## Extrait du texte
Il y a donc une mise en perspective du but de la société (partager des bénéfices ou une économie) avec la manière dont ce but est poursuivi.
On peut en conclure que, en principe, la société ou le dirigeant qui décide d’agir sans prendre en considération un risque environnemental ou social pourra être jugé responsable et être condamné à réparer le préjudice découlant de cet acte.
d) Le SFDR
Le Règlement SFDR (Sustainable Finance Disclosure Regulation) vise à harmoniser et à augmenter la transparence des informations relatives aux considérations environnementales, sociales et de gouvernance (ESG) dans le secteur financier.
Le règlement est entré en vigueur le 10 mars 2021. Comme il s’agit d’un règlement et pas d’une directive, il est immédiatement applicable dans les Etats membres, dans l’ensemble de l’Union européenne, y compris en France.
Il impose aux acteurs financiers de l’UE de divulguer comment ils intègrent les risques et opportunités ESG dans leurs décisions d’investissement et leurs conseils.
Cela inclut la publication d’informations sur les politiques de durabilité, l’impact des investissements sur les facteurs ESG, et la manière dont les produits financiers atteignent leurs objectifs de durabilité.
Le SFDR ne s’applique pas directement en dehors de l’UE, mais il a des implications mondiales, car les entreprises non européennes qui veulent attirer des investisseurs de l’UE doivent également se conformer à ces exigences de transparence lorsqu’elles proposent leurs produits sur le marché européen.

## Données disponibles
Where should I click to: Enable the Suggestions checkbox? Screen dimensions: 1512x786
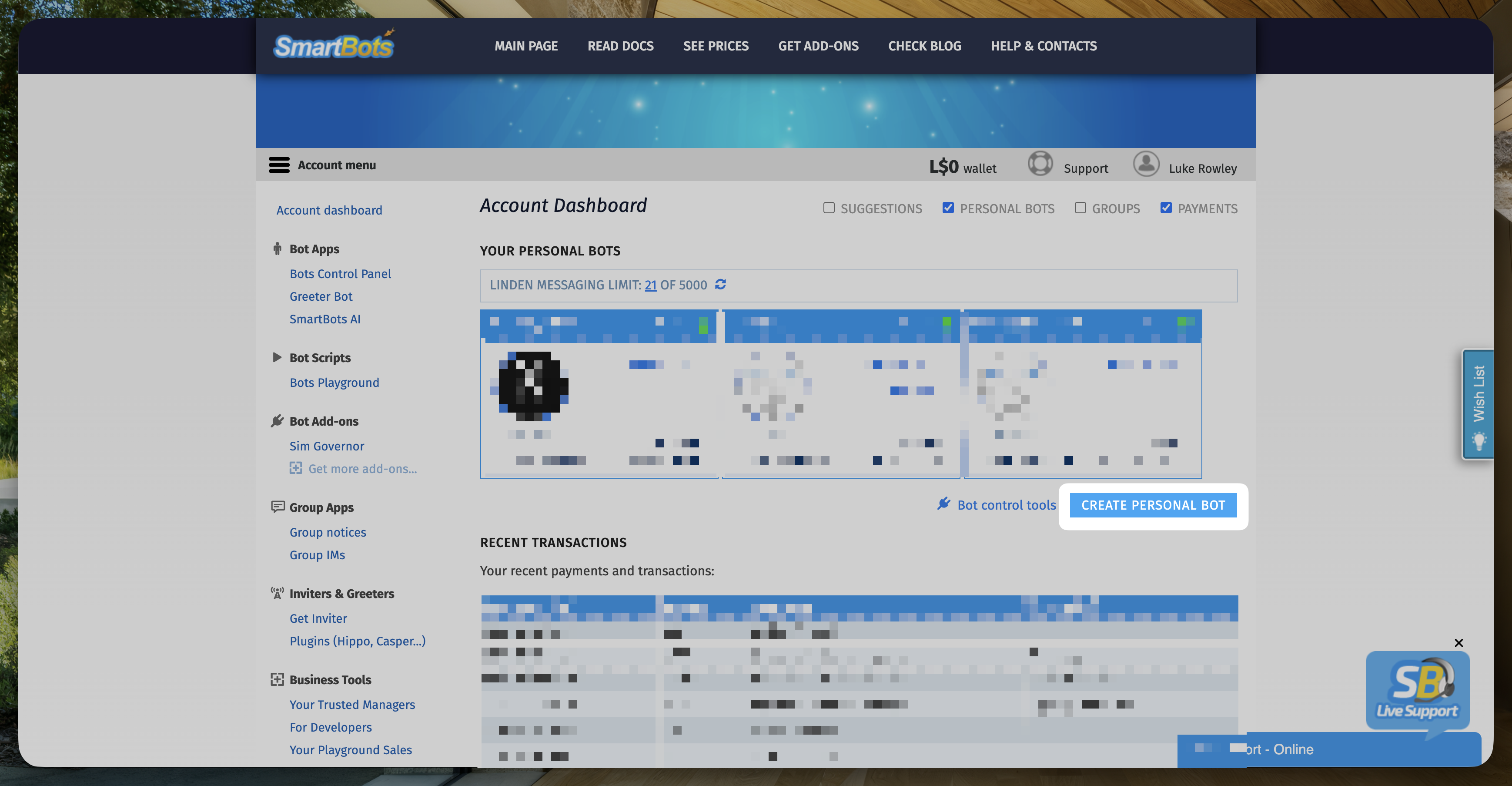[x=829, y=208]
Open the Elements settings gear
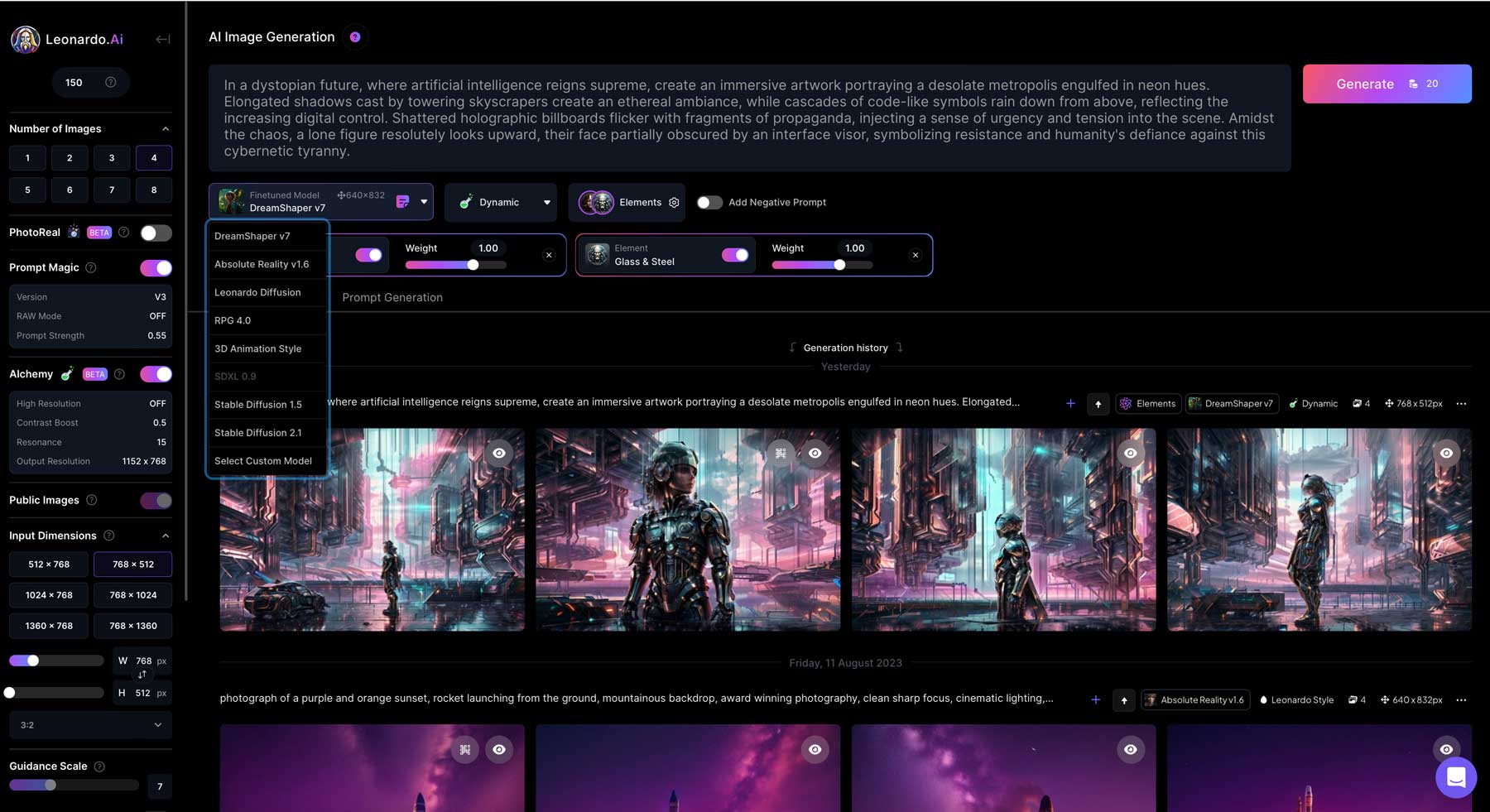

## Consigne A
Dans l'extrait sur le SFDR, recopiez le passage en partant de « Cela inclut la » et en vous arrêtant à « le marché européen. », puis substituez « marché de l'Union » à « marché européen ».
## Consigne B
Condensez en une seule phrase le paragraphe de l'extrait sur le SFDR qui commence par « Le règlement est entré en vigueur », sans perdre ses informations essentielles.
## Consigne C
D'après l'extrait sur le SFDR, dans quel secteur ce règlement cherche-t-il à accroître la transparence des informations ESG ?
Le matériel n'intervient en rien ici.

## Résultat A
Cela inclut la publication d’informations sur les politiques de durabilité, l’impact des investissements sur les facteurs ESG, et la manière dont les produits financiers atteignent leurs objectifs de durabilité.
Le SFDR ne s’applique pas directement en dehors de l’UE, mais il a des implications mondiales, car les entreprises non européennes qui veulent attirer des investisseurs de l’UE doivent également se conformer à ces exigences de transparence lorsqu’elles proposent leurs produits sur le marché de l'Union.

## Résultat B
Entré en vigueur le 10 mars 2021, le SFDR est un règlement et non une directive, ce qui le rend immédiatement applicable dans tous les États membres de l'Union européenne, France comprise.

## Résultat C
Dans le secteur financier.